Use the Principle of Mathematical Induction to show that for a sequence $d_{1}, d_{2}, d_{3}, \ldots$ defined by $d_{1}=2$ and $d_{k}=\frac{d_{k-1}}{k}$ for all $k \geq 2$,the general term is $d_{n}=\frac{2}{n!}$ for all $n \in N$.

(N/A) Let $P(n)$ be the statement $d_{n} = \frac{2}{n!}$ for $n \in N$.

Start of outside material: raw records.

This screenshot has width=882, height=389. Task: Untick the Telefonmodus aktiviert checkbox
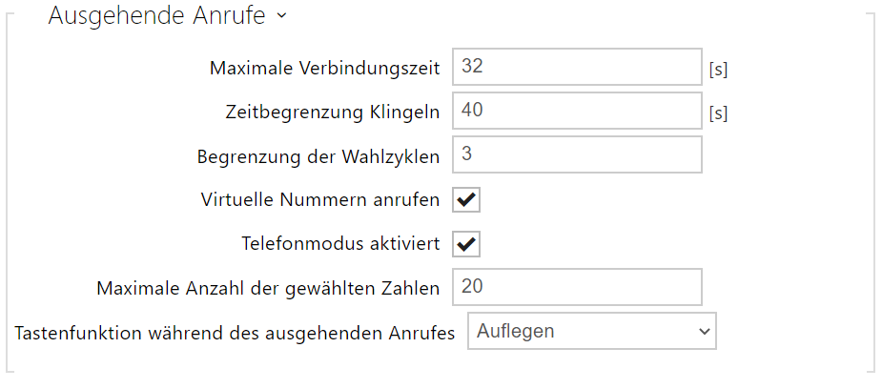coord(467,244)
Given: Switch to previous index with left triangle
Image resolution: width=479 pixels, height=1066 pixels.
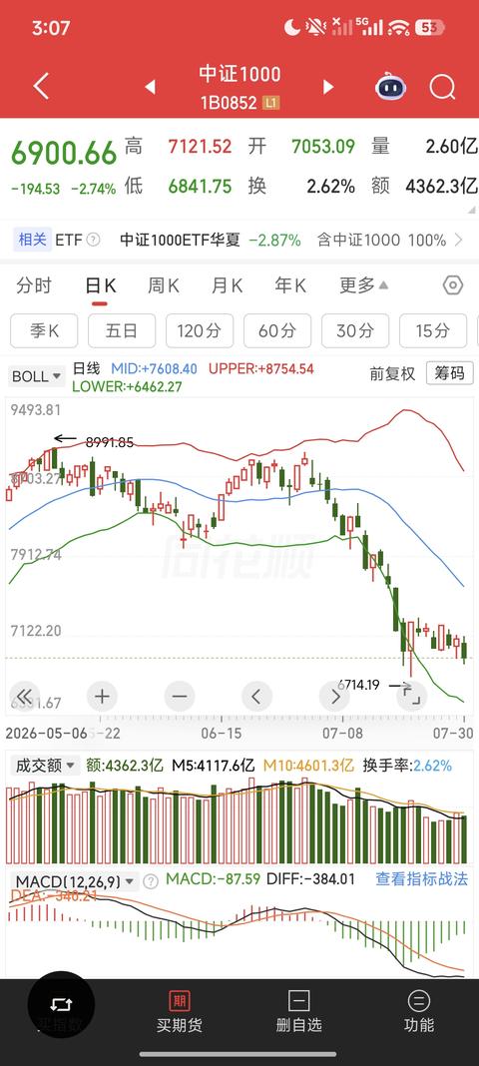Looking at the screenshot, I should (150, 87).
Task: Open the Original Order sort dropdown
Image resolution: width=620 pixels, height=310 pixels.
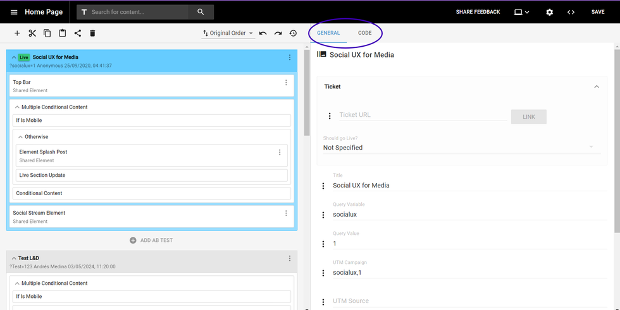Action: [x=228, y=33]
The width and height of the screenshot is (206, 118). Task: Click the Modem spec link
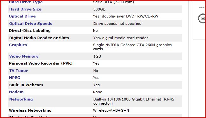[16, 92]
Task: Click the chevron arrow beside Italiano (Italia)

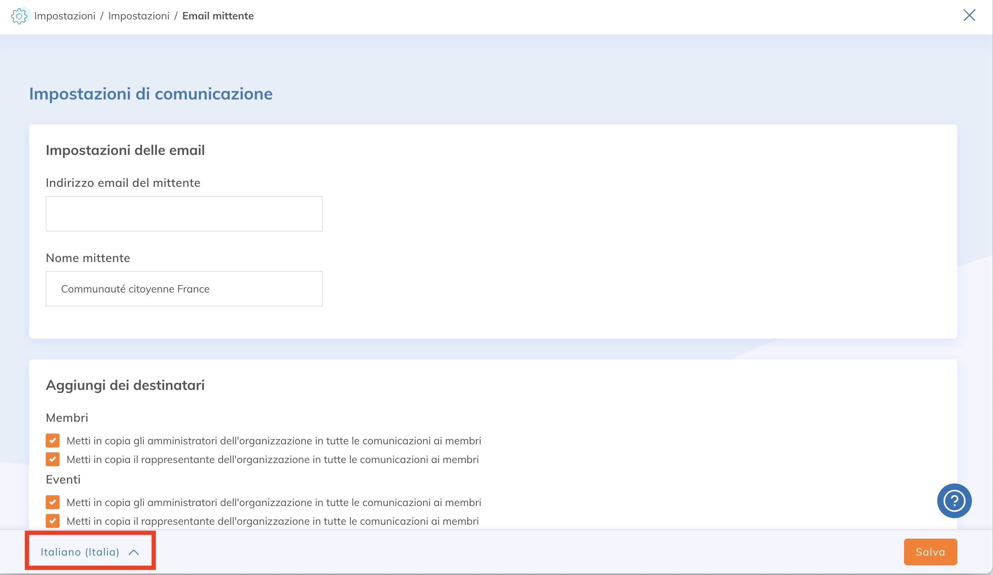Action: click(134, 552)
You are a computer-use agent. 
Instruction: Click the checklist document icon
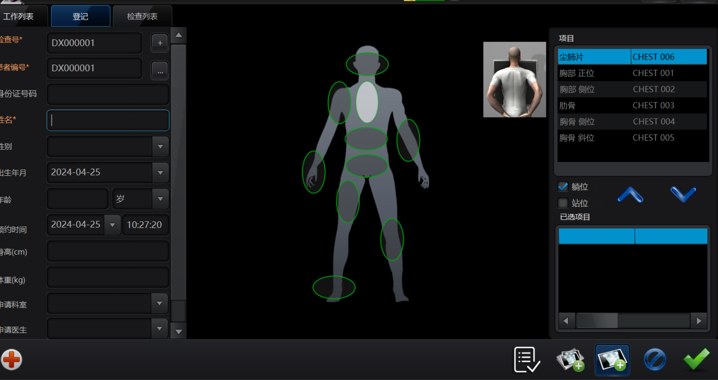click(x=527, y=359)
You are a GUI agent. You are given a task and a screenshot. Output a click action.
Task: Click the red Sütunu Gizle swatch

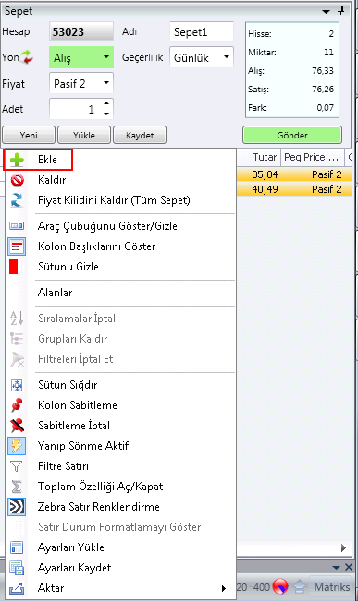14,267
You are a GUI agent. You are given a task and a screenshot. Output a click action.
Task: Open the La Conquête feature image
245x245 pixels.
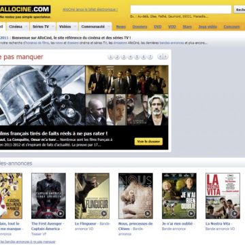(127, 79)
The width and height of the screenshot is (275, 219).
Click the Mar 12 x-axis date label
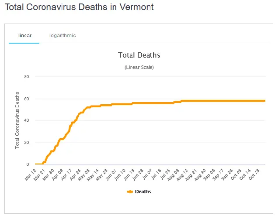pyautogui.click(x=31, y=173)
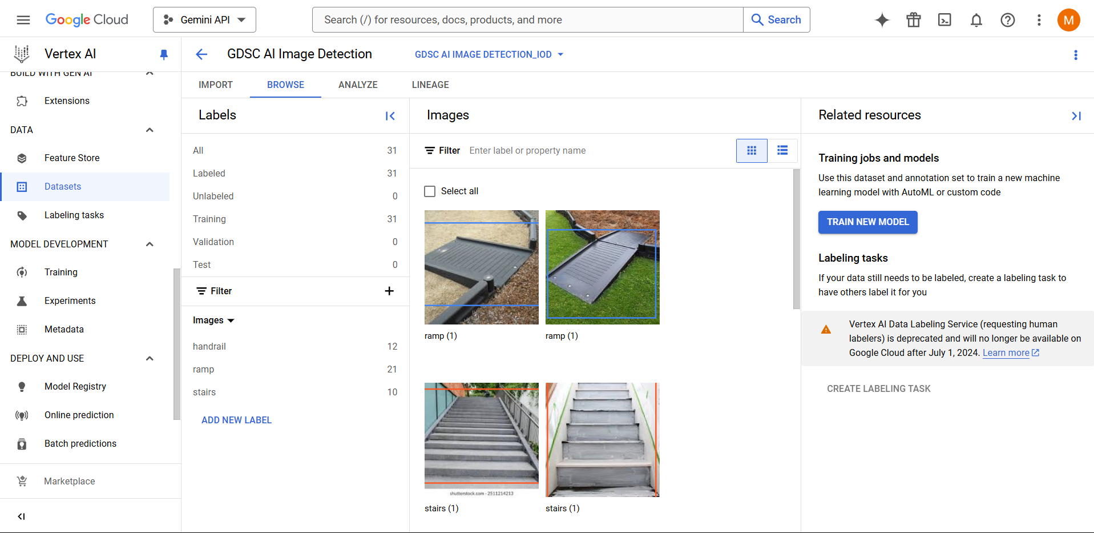The height and width of the screenshot is (533, 1094).
Task: Add a label filter with plus icon
Action: [x=389, y=291]
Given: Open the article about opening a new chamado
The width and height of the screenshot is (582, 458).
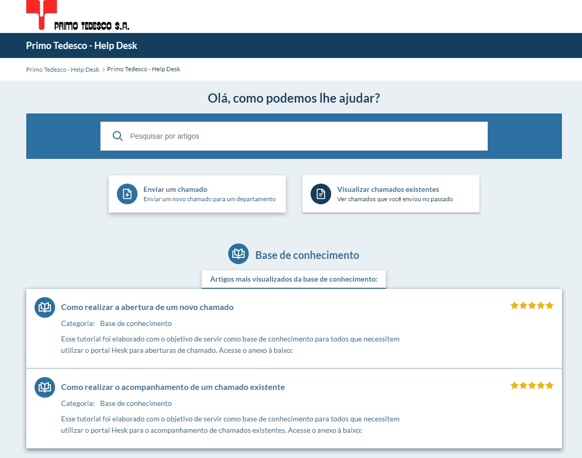Looking at the screenshot, I should click(x=147, y=307).
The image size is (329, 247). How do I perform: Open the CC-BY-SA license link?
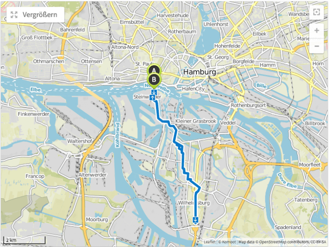319,242
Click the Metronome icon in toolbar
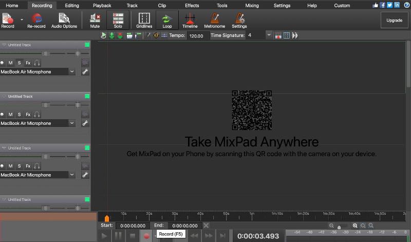Viewport: 411px width, 242px height. (x=214, y=20)
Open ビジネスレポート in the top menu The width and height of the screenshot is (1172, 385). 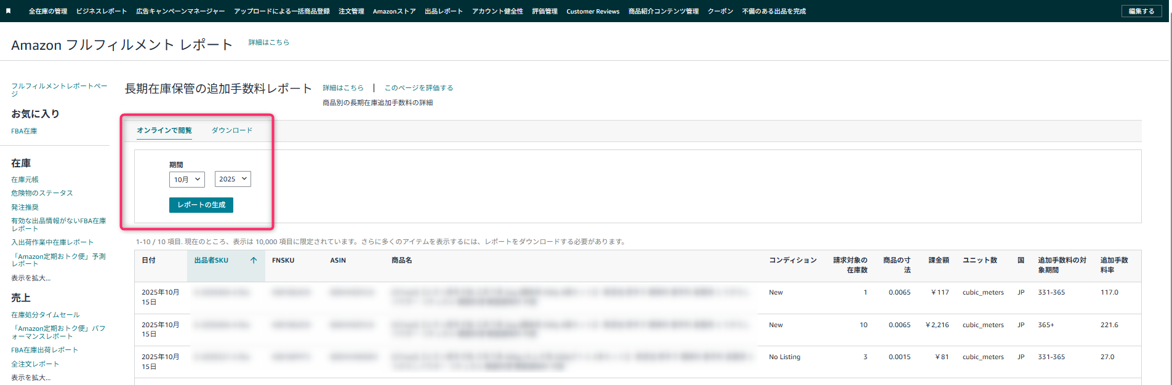(102, 11)

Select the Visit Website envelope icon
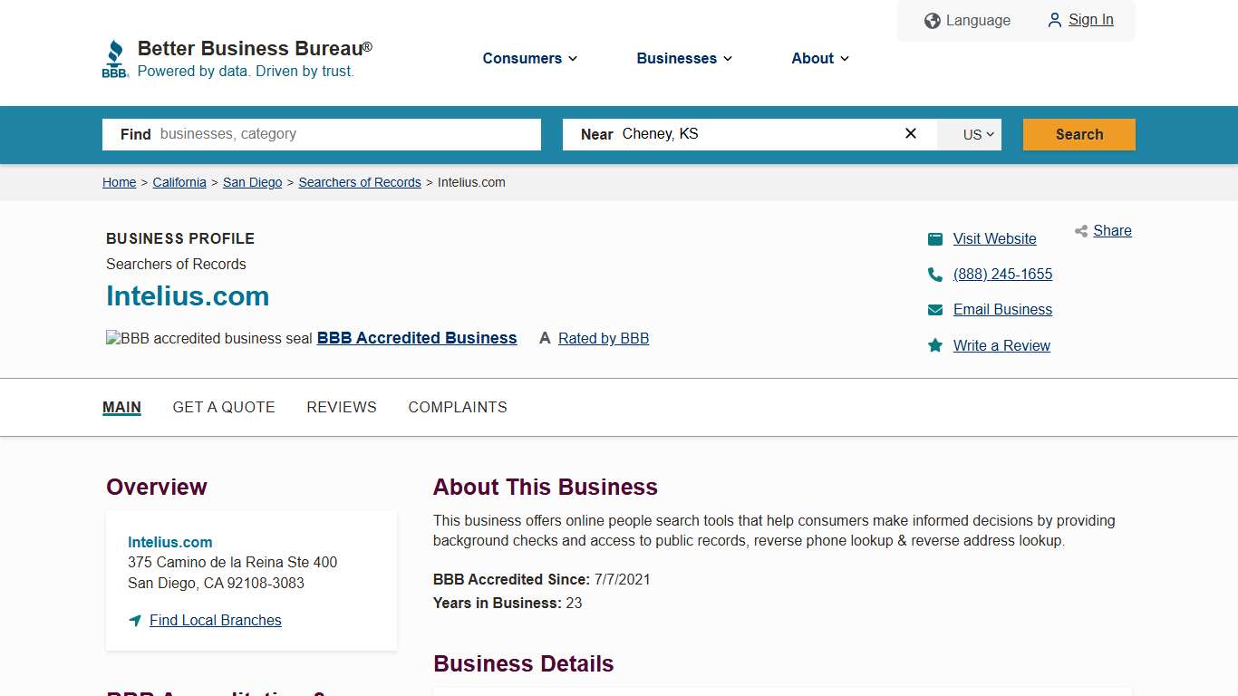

Step $1$: For $n=1$,$d_{1} = \frac{2}{1!} = \frac{2}{1} = 2$. This matches the given $d_{1}=2$. So,$P(1)$ is true.
Step $2$: Assume $P(k)$ is true for some $k \in N$,i.e.,$d_{k} = \frac{2}{k!}$.
Step $3$: We need to show $P(k+1)$ is true,i.e.,$d_{k+1} = \frac{2}{(k+1)!}$.
Given $d_{k+1} = \frac{d_{k}}{k+1}$.
Substituting the assumption $d_{k} = \frac{2}{k!}$,we get:
$d_{k+1} = \frac{2/k!}{k+1} = \frac{2}{k!(k+1)} = \frac{2}{(k+1)!}$.
Thus,$P(k+1)$ is true whenever $P(k)$ is true.
Conclusion: By the Principle of Mathematical Induction,$P(n)$ is true for all $n \in N$.